37th Speaker of the South Australian House of Assembly
- In office 13 October 2021 – 11 April 2024
- Preceded by: Josh Teague
- Succeeded by: Leon Bignell

Special Minister of State
- In office 15 April 2024 – 29 January 2025
- Preceded by: Position established
- Succeeded by: Kyam Maher

Minister for Correctional Services
- In office 15 April 2024 – 29 January 2025
- Preceded by: Joe Szakacs
- Succeeded by: Emily Bourke

Minister for Emergency Services
- In office 15 April 2024 – 29 January 2025
- Preceded by: Joe Szakacs
- Succeeded by: Emily Bourke

Minister for Police
- In office 15 April 2024 – 29 January 2025
- Preceded by: Joe Szakacs
- Succeeded by: Stephen Mullighan

Member of the South Australian House of Assembly for Kavel
- In office 17 March 2018 – 20 March 2026
- Preceded by: Mark Goldsworthy
- Succeeded by: Matt Schultz

Personal details
- Born: Daniel Cregan
- Party: Independent (since 2021)
- Other political affiliations: Liberal (until 2021)
- Education: University of Adelaide; University of Cambridge;
- Occupation: Lawyer; Politician;

= Dan Cregan =

Former Australian politician

Daniel Cregan is an Australian lawyer and former Independent politician who has served as Speaker of the South Australian House of Assembly and as a Cabinet Minister.

==Early life==
Cregan grew up in South Australia and Western Australia, attending the University of Adelaide, where he was active in student politics, including as a director of the Adelaide University Union and as president of the Adelaide University Law Students' Society. He also rowed for the Adelaide University Boat Club First VIII.

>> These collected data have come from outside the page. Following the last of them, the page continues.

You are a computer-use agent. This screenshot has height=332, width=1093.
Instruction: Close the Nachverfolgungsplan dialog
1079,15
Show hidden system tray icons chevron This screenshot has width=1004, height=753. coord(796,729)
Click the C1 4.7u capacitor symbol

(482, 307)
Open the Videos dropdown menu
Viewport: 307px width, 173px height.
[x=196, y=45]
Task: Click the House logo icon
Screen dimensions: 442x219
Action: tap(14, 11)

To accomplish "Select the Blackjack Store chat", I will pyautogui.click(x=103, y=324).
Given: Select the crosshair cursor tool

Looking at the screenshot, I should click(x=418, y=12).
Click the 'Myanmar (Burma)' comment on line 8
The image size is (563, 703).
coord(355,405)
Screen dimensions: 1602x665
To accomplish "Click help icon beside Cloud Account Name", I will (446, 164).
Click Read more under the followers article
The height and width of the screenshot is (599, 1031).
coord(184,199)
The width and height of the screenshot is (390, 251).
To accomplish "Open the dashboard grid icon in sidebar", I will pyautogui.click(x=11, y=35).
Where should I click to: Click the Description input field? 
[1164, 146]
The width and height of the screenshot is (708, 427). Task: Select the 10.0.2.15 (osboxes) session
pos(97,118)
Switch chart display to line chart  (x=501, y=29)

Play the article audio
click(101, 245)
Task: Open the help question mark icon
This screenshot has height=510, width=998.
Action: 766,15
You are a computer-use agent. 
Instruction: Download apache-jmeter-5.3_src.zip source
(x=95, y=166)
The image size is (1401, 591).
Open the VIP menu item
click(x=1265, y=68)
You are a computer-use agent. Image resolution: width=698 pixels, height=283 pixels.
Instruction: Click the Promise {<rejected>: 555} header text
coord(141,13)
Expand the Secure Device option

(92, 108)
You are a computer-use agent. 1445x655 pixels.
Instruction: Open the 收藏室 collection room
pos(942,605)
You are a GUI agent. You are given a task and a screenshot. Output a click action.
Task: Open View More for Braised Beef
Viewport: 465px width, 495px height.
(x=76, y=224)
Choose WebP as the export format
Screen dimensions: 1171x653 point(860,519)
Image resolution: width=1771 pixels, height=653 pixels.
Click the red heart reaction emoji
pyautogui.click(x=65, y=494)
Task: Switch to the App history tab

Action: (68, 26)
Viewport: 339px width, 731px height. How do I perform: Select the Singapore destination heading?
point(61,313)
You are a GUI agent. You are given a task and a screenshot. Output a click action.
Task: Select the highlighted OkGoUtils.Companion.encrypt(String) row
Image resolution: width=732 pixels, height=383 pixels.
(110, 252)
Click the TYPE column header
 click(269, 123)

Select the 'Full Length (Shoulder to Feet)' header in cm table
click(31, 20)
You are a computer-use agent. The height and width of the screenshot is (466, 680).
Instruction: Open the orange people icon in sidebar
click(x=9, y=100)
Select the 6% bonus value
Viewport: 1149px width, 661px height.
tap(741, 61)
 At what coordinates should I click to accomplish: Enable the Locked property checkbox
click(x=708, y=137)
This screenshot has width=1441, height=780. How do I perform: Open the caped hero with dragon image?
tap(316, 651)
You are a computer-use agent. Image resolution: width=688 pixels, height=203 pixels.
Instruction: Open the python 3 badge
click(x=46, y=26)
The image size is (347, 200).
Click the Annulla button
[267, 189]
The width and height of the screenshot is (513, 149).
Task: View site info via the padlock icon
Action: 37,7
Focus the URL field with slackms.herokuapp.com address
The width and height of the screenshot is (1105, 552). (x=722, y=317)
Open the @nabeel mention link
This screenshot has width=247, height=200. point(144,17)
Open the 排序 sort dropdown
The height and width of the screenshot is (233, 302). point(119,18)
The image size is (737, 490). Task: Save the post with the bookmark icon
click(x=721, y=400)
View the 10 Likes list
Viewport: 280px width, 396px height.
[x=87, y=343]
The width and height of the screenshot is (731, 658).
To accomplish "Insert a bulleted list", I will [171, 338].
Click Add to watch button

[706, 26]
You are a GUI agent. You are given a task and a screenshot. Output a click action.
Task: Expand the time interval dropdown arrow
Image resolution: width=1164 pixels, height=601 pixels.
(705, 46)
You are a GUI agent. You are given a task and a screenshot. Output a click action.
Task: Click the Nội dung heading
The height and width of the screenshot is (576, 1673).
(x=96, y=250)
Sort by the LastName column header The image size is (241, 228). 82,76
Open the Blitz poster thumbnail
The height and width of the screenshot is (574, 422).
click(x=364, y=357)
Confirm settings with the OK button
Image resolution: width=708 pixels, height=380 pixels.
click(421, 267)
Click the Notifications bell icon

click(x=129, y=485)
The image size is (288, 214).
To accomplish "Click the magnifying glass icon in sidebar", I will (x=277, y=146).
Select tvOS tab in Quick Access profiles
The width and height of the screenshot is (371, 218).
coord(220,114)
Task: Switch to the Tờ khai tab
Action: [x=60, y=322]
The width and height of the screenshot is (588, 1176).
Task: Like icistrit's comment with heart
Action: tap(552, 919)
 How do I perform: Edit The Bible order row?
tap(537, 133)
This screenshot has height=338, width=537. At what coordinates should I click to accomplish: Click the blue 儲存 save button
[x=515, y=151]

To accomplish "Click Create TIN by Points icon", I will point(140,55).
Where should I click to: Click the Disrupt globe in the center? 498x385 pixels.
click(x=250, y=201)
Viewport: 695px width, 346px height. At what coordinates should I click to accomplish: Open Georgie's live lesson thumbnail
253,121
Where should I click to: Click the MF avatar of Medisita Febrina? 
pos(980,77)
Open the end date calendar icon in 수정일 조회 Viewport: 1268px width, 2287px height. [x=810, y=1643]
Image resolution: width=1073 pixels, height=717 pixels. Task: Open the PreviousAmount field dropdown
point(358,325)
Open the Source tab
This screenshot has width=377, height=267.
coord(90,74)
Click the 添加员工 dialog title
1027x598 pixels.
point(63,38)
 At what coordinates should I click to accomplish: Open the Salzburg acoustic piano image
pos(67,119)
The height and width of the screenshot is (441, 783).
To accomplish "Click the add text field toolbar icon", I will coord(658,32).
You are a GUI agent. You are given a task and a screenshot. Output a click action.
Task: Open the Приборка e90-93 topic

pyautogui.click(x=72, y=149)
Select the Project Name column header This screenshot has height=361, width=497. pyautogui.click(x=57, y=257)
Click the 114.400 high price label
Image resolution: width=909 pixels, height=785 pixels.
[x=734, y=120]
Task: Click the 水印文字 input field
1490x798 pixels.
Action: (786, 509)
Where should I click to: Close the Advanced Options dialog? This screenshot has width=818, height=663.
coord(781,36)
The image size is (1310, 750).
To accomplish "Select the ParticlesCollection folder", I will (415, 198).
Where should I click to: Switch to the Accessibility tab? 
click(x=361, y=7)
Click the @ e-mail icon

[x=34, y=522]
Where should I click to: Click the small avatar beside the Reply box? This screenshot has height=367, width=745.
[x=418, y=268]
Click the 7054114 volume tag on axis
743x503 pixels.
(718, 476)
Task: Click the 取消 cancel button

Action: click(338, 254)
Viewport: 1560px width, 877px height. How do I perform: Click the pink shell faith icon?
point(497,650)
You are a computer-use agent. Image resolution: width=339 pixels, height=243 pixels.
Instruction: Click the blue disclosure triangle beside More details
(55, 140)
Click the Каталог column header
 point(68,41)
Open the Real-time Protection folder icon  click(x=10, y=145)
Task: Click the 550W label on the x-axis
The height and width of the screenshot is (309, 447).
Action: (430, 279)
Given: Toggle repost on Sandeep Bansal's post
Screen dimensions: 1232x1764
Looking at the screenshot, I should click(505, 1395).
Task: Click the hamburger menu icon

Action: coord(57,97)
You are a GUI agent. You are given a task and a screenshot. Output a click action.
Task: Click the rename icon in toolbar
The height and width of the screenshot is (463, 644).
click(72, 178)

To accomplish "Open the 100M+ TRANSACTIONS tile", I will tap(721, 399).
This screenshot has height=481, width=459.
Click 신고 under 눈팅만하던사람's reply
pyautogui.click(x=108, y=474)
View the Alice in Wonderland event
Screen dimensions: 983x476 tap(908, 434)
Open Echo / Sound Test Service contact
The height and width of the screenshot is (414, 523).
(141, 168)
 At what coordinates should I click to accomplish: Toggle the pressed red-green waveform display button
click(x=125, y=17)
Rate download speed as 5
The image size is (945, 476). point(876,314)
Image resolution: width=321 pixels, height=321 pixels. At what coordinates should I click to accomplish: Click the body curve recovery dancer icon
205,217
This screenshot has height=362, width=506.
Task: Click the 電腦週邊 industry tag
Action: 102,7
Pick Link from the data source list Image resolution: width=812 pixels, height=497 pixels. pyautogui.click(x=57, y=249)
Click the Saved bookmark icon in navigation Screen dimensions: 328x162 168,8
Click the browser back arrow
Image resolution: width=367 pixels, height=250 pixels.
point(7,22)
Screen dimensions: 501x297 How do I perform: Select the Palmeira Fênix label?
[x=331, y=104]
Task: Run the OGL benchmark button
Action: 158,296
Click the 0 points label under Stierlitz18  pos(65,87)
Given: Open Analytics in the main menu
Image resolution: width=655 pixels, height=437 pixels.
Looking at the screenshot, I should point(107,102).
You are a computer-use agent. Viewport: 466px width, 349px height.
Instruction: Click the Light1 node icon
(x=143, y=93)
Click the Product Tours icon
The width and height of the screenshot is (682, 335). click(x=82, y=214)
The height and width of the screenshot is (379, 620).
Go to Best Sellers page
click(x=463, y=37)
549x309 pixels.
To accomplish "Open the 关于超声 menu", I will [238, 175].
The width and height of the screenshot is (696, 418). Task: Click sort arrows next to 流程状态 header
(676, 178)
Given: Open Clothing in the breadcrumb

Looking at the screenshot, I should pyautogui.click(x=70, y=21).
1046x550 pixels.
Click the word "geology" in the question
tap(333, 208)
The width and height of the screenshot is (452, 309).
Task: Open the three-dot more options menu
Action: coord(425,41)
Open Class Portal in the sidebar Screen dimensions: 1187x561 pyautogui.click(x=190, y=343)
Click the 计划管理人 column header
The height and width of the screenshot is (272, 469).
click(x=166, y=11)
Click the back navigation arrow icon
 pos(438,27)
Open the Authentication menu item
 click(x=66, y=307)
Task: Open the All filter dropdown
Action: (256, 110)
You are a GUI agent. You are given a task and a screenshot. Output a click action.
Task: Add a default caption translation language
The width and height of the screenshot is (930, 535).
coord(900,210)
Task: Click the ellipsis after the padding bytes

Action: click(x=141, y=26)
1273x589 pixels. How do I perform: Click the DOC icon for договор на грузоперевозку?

Cregan received a Cambridge Commonwealth Trust bursary to study law at Peterhouse, Cambridge.

==Career==
After graduating, Cregan was appointed judge's associate to John Doyle AC QC (Chief Justice of South Australia) and later served as an Australian Youth Ambassador for Development in Jakarta.

While a student Cregan worked as a summer associate at Allens Linklaters, eventually joining the firm as a graduate lawyer and becoming a senior associate in the firm's projects and disputes teams.

Cregan also held a number of board appointments with the Australian Property Institute and as a director of a family company.

==Parliamentary service==
Following the election of Steven Marshall's government in March 2018, Cregan was made Chair of the South Australian Public Works Committee with oversight of major infrastructure projects.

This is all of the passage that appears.